Cryptography 101

This week's NOVA Science NOW on PBS has an interesting piece on the Kryptos sculpture in front of CIA headquarters. The segment does a decent job of showing some of the basic techniques used such as substitution and transposition, in just a few minutes.

I am not a cryptographer but it is an area I have studied a little. It's a great topic to introduce to my first and second year programming students. Some of them really perk up when we start talking about it. Invariably, someone will ask if I can show them how to "crack" protected software. I always tell them that, although I have the knowledge, it would not be ethical. Some of them give me strange looks at this point.

I usually introduce a basic substitution scheme first, pretty much what the NOVA piece explains. I tend to approach this from the ASCII code angle rather than from the idea of arbitrary abstract symbols in order to get into some code fairly quick. So, we'll enter a string to be encoded and then add one to each character. Thus, an "a" turns into a "b", a "b" turns into a "c" and so on. For example, suppose we start with the string "cat". A simple +1 substitution would yield "dbu" (i.e., add one to the numeric value of each letter to get the replacement letter). We then move on to any arbitrary shift. This is all well and good but it is clearly limited. From here I like to introduce the concept of a look-up table to make arbitrary swaps instead of a simple offset. This also offers the opportunity to examine the efficiency of using a look-up table instead of the neophyte's "very, very long set of if-else clauses", both in terms of code size and execution speed. In the simple look-up table, to get the substitution for "c", you'd go to the third item in the table because "c" is the third letter in your alphabet. That table entry could be any letter in your alphabet. The only thing to remember is that the mapping must be distinct one to one. That is, two different characters cannot map to the same encoded symbol because when you went to decode it, you wouldn't know which of the two it came from. Thus, each source character will result in a single corresponding and distinct encoded character. The look-up table is the same size as the original alphabet, it's just that its ordering is jumbled.

One of the weaknesses of a simple substitution is that it won't hide symbol frequency; that is, the tendency of some symbols to be used more than others. Anyone who has ever played Scrabble knows that there's a good reason why "j" and "q" have higher point values than "e" or "a". I usually end the section showing how you can create a variable substitution to help hide this. For example, the position of the letter can be used as the index into a table of offsets. Note that the table doesn't include the replacement symbols, just the numeric value used to compute the new symbol. This idea is a little more challenging. Using the "cat" example, to encode the "c", we go to the third entry in our table. There, we do not find a replacement symbol, but rather, a number. We will use this number as an offset. So, if that number is 4, our "c" turns into "g" (four characters past "c"). Note that the table entries may be randomly placed; they do not have to follow some sort of pattern. When we decode, that "g" will be in the third position, so the table tells us the original offset was four. "g" minus four yields the original "c". This technique helps to hide the symbol frequency problem because you no longer have a one to one correspondence between original and encoded symbols. Rather, the encoding is a function of both the original character and its position in the string.

It should be noted that if all the numbers in this look-up table were the same, you'd have a simple substitution cipher as explained originally. I also like this technique as a way of showing the usefulness of modulo math. Without it, either your table would have to be as big as your message or you'd have to do some stupid code tricks to recompute an effective index into the table once you went beyond the table size. BTW, there is nothing that says the table must be the same size as your alphabet. It could be larger or smaller.

Check your understanding:
a: In the cryptography post, what does the simple +1 substitution turn the string "cat" into?
b: Rewrite the paragraph of the cryptography post that begins "It should be noted that" as a short bulleted list that keeps its main facts.
c: Output the passage of the cryptography post from "This week's NOVA" up to and including "at this point.".

Exercise data:
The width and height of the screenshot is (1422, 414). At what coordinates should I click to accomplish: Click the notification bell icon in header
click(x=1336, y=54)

---

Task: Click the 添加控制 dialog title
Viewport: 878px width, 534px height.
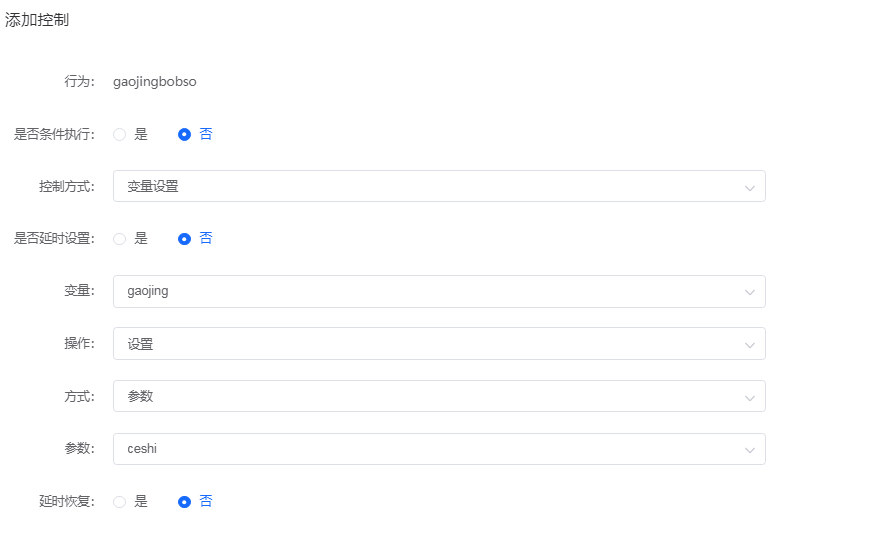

Results for each task:
a: "dbu"

b:
- If every number in the look-up table were the same, the result would be the simple substitution cipher described at the start.
- The technique shows how useful modulo math is.
- Without modulo math, the table would have to be as big as the message, or code tricks would be needed to recompute an effective index past the end of the table.
- The table doesn't have to be the same size as the alphabet. It can be larger or smaller.

c:
This week's NOVA Science NOW on PBS has an interesting piece on the Kryptos sculpture in front of CIA headquarters. The segment does a decent job of showing some of the basic techniques used such as substitution and transposition, in just a few minutes.

I am not a cryptographer but it is an area I have studied a little. It's a great topic to introduce to my first and second year programming students. Some of them really perk up when we start talking about it. Invariably, someone will ask if I can show them how to "crack" protected software. I always tell them that, although I have the knowledge, it would not be ethical. Some of them give me strange looks at this point.